Written request
Copy out every line of the rows below, word for word, starting with the line that contains "Given: Click the red endpoint dot on chart" and going down to the last line of the rows, with both included.

Records provided
• • •
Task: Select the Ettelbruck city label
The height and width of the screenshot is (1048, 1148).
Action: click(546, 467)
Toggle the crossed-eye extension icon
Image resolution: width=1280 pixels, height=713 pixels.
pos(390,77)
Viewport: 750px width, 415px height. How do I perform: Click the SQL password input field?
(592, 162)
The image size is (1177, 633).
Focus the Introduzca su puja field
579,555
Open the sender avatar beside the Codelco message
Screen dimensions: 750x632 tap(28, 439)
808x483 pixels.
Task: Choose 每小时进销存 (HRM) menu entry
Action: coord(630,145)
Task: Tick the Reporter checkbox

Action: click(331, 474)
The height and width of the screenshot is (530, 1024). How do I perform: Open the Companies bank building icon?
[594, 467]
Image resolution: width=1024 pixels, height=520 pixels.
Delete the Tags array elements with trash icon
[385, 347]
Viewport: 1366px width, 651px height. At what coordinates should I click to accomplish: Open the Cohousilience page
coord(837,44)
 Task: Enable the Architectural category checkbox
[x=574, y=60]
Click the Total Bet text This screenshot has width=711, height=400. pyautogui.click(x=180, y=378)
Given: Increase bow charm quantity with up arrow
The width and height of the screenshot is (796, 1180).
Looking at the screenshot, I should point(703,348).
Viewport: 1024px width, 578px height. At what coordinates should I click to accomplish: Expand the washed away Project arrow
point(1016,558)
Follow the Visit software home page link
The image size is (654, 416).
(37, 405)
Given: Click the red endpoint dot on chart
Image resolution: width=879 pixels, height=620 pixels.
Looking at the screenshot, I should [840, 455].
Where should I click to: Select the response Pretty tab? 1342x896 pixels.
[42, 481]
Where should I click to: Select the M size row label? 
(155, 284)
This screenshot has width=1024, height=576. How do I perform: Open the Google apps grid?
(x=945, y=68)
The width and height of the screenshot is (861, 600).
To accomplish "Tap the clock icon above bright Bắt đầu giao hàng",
• • •
Task output
Given: Click the red endpoint dot on chart
Image resolution: width=879 pixels, height=620 pixels.
Looking at the screenshot, I should [840, 455].
Where should I click to: Select the response Pretty tab? 1342x896 pixels.
[42, 481]
Where should I click to: Select the M size row label? 
(155, 284)
This screenshot has width=1024, height=576. How do I perform: Open the Google apps grid?
(x=945, y=68)
The width and height of the screenshot is (861, 600).
To accomplish "Tap the clock icon above bright Bắt đầu giao hàng",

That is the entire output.